What looked like a fairly simple, if risky, task soon has her on the run from a hired killer, part of a tangled scheme that reaches into the highest echelons of power.
If she's going to get out of this alive, she has to figure out just what she's stumbled into before it endangers all of Artemis. If they thought she'd disappear
quietly, though, they picked the wrong smuggler; Jazz may have burned many bridges in her life, even with her own father, but one thing she won't do is turn her back
on her home.
Review
Like Weir's debut novel, The Martian, this tale is riddled with deep science. Much of the story depends on it, from the chemical process of smelting aluminum
to the trick of welding in a vacuum. Unlike The Martian, however, I didn't enjoy spending my time with the novel's main character. Jazz is admittedly a screw-up
and a slacker who has brought many of her problems down on her own head through sheer petty stubbornness, but I'm never given much of a reason to understand her or
sympathize with her; she's just a largely unpleasant human who annoys and uses the people who think to call her friend, deliberately wasting her life because nobody's
going to tell her what to do. Her main motivation is greed, pure and simple; I didn't get much sense of humanity underneath her tough exterior, despite some later lip
service to learning a lesson about taking people for granted. For that matter, the other characters tend to come across as fairly flat, if generally more relatable; this
may be a side effect of being forced to view things through Jazz's frankly bratty point of view. The smart aleck attitude that worked for Mark Watney is less successful
here; that may be because Mark was largely talking to himself, while Jazz unloads several of her barbs on other people, so what was a somewhat-endearing reaction to
extreme stress in one event comes across as deliberately hurtful in the other.

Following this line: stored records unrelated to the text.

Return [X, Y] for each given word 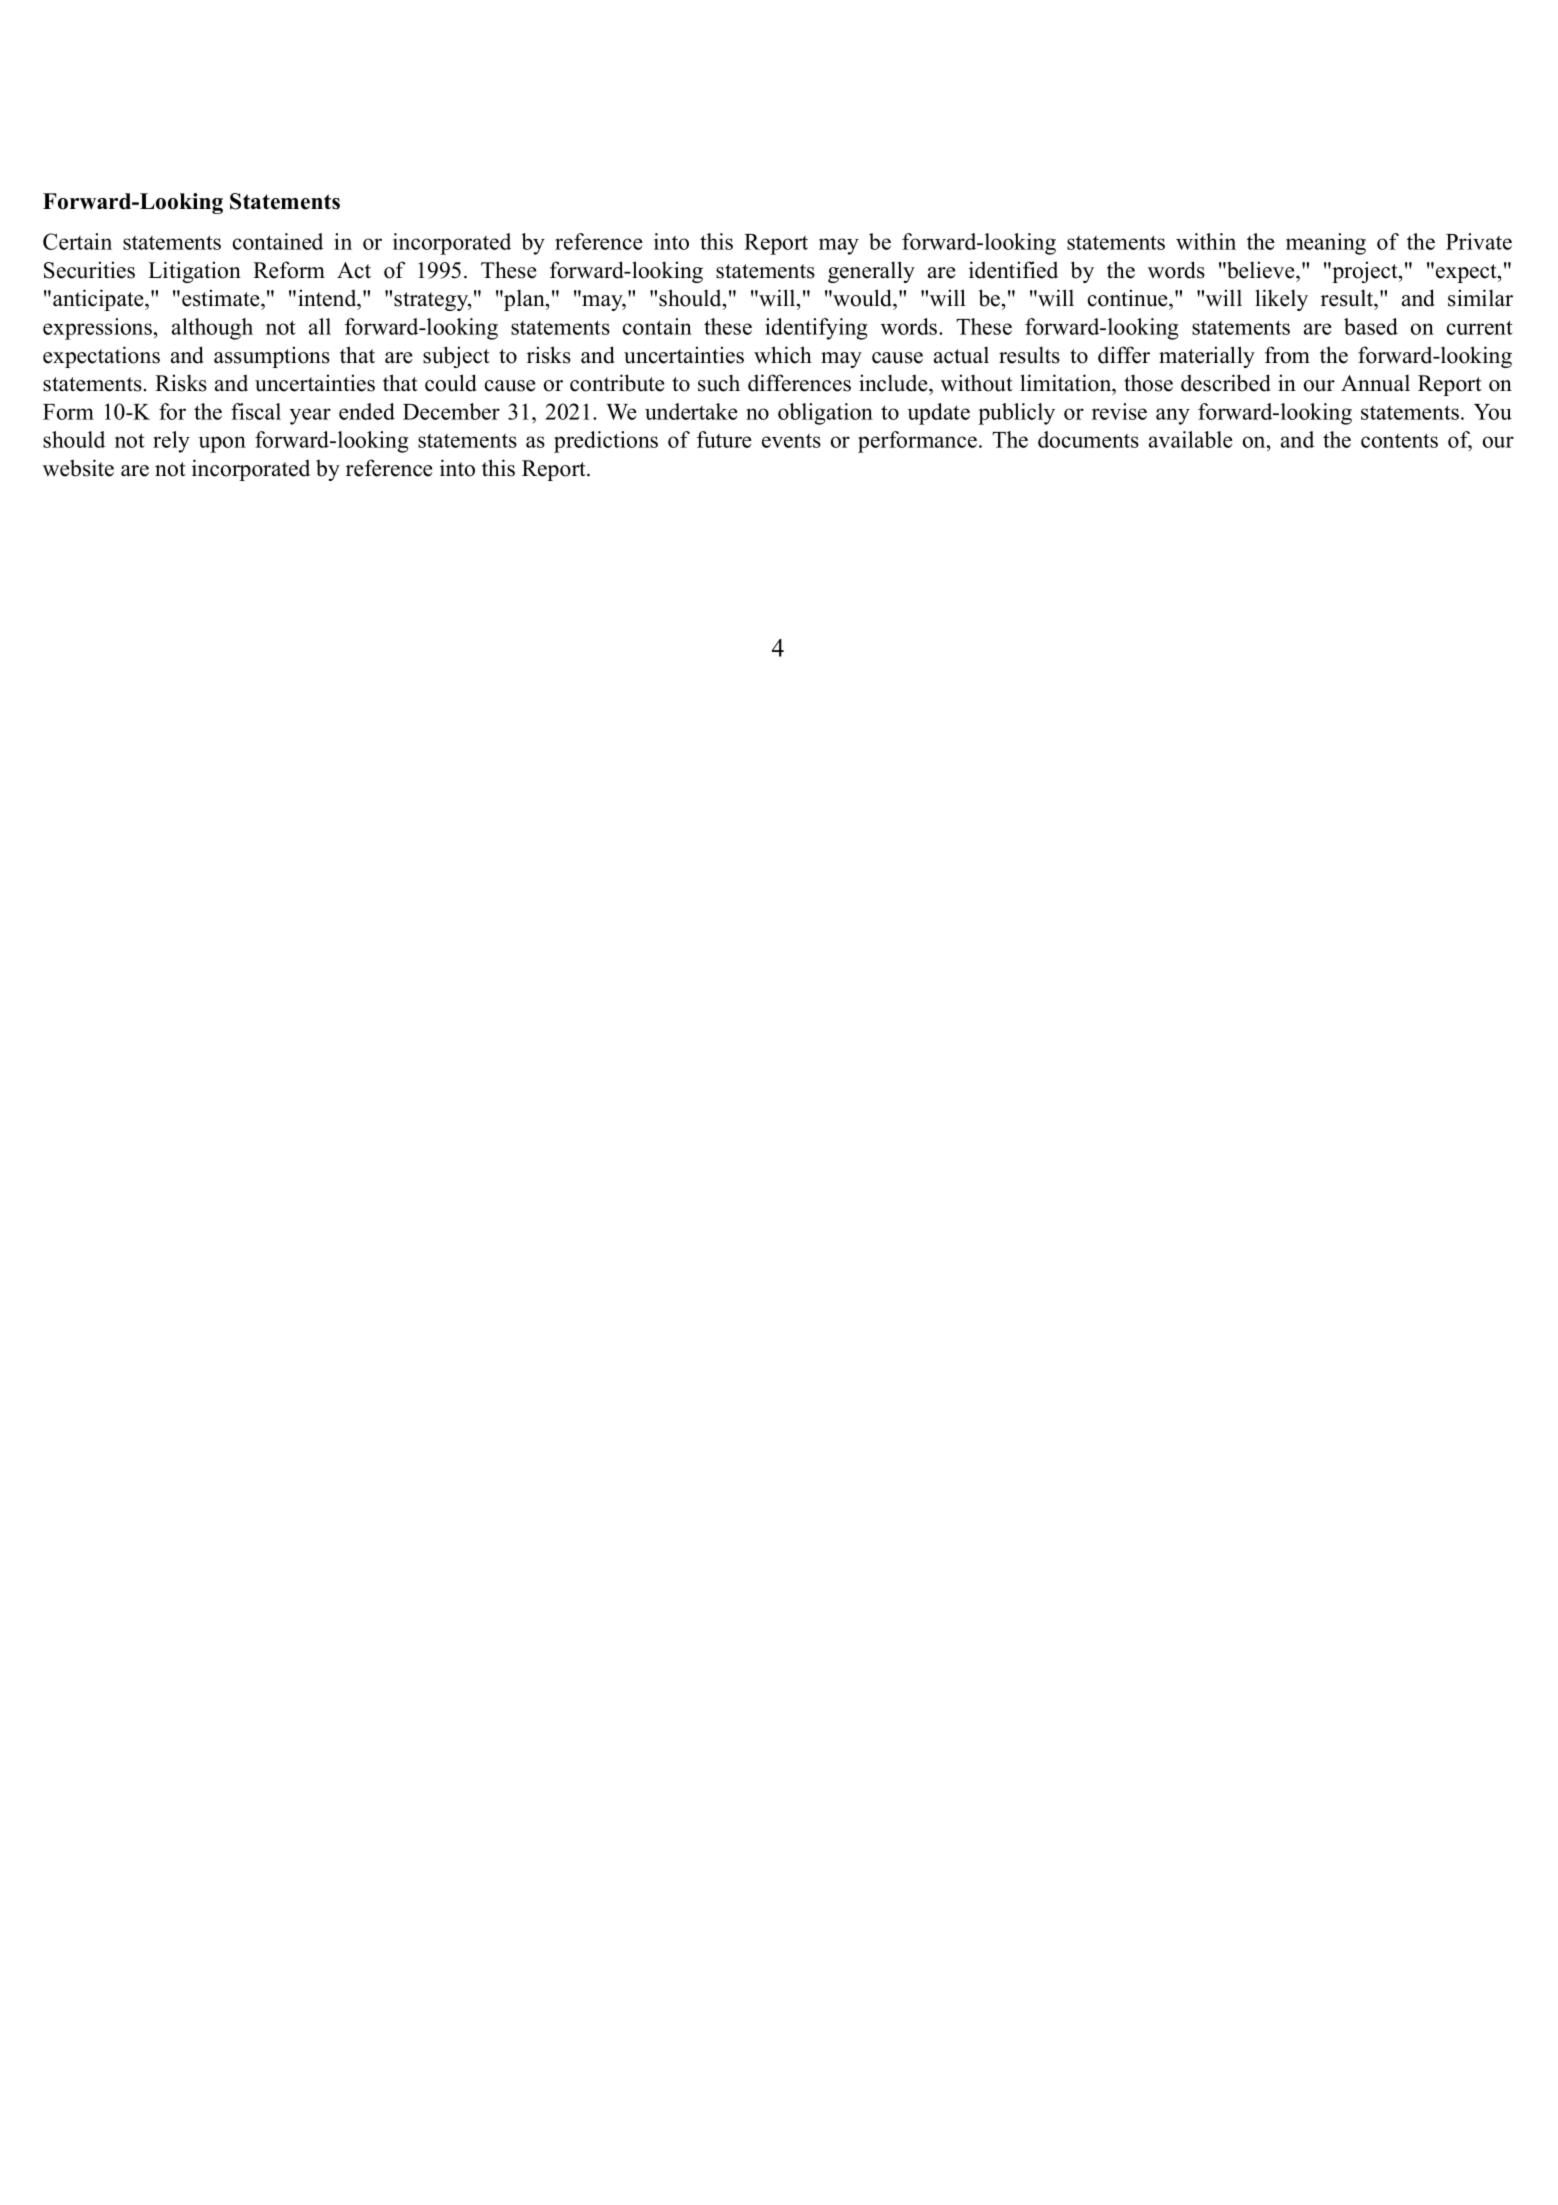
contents [1399, 440]
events [791, 441]
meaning [1326, 244]
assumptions [272, 357]
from [1287, 355]
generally [871, 272]
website [78, 468]
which [783, 355]
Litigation [194, 272]
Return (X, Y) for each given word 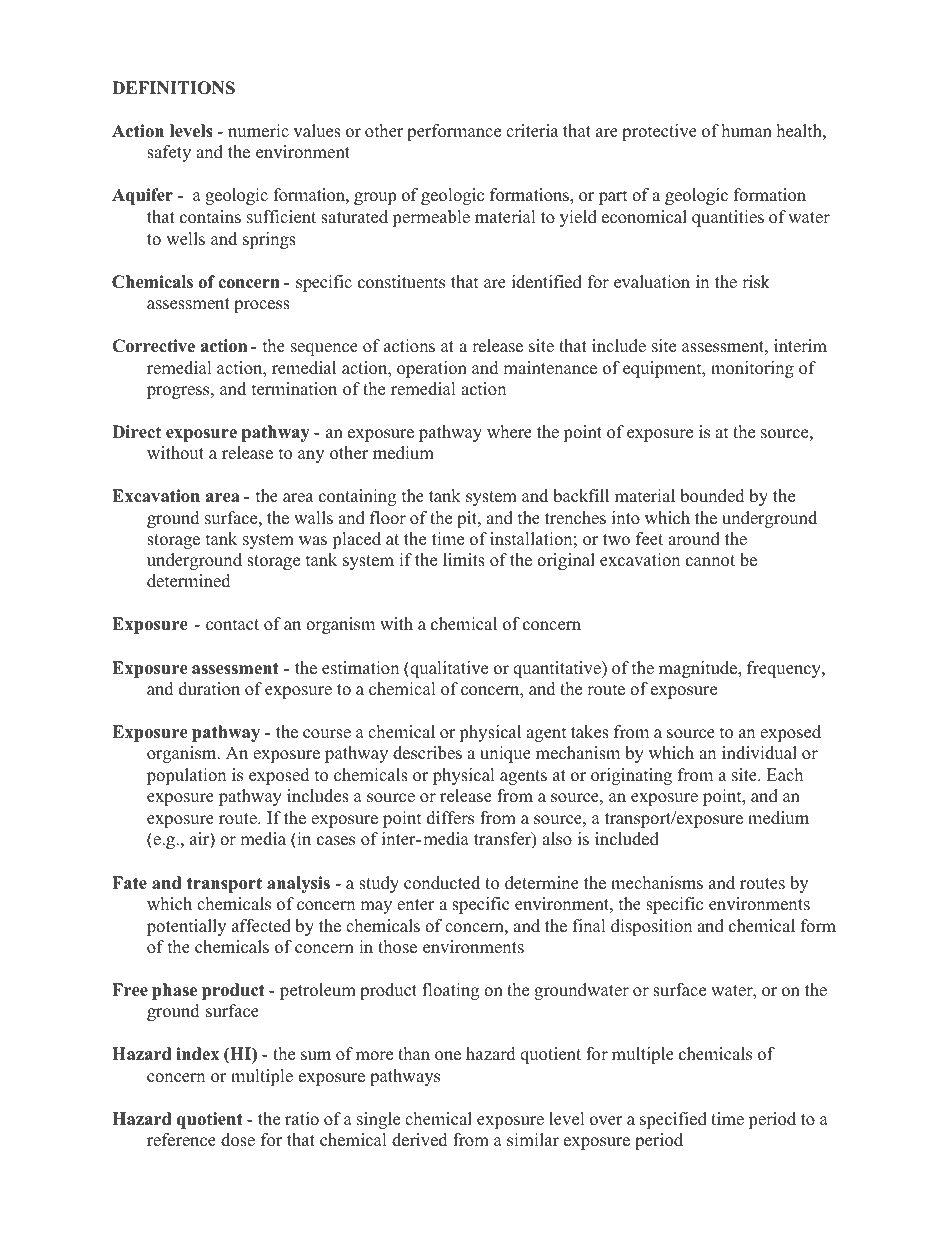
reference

Anyway, this story has been described as a lunar heist novel. That's generally the gist of the plot, though it's interrupted frequently with science lessons. These are
generally too short to qualify as infodumps, though the cumulative effect is similar (especially when, as noted, I wasn't that fond of the main character/narrator.) An
excess of side characters, pulled into the unfolding fiasco to various degrees, tangle the plot at times. Jazz messes up, more often than not through a failure to account
for the human factor of the equation (not surprising, given her evident inability to form a normal relationship), eventually having to assemble a team of misfits (a genre
prerequisite) to strike back. It moves decently, though once in a while the tale clunks on certain plot points - there's a tendency to monologuing by more than one player
in this game - and the team doesn't mesh quite as well as a good heist team ought to. (This isn't helped by Jazz, who keeps picking on the scabs of old wounds with the
people who are risking their necks to help her.)
Ultimately, it's not a bad story. Fans of hard science fiction will enjoy the many little details of lunar living and the capers involved, and there are some nice, intense
moments of lunar peril. It's the human side where this one fell down (as I lack the general intelligence for deep science to be interesting on its own.) Had Jazz been a
little less snarky (or had given me a reason to really understand how she became that way, other than having been a teenager at some point in her life - it really is like
she got mentally and emotionally stuck at sixteen), I think I would've enjoyed it more.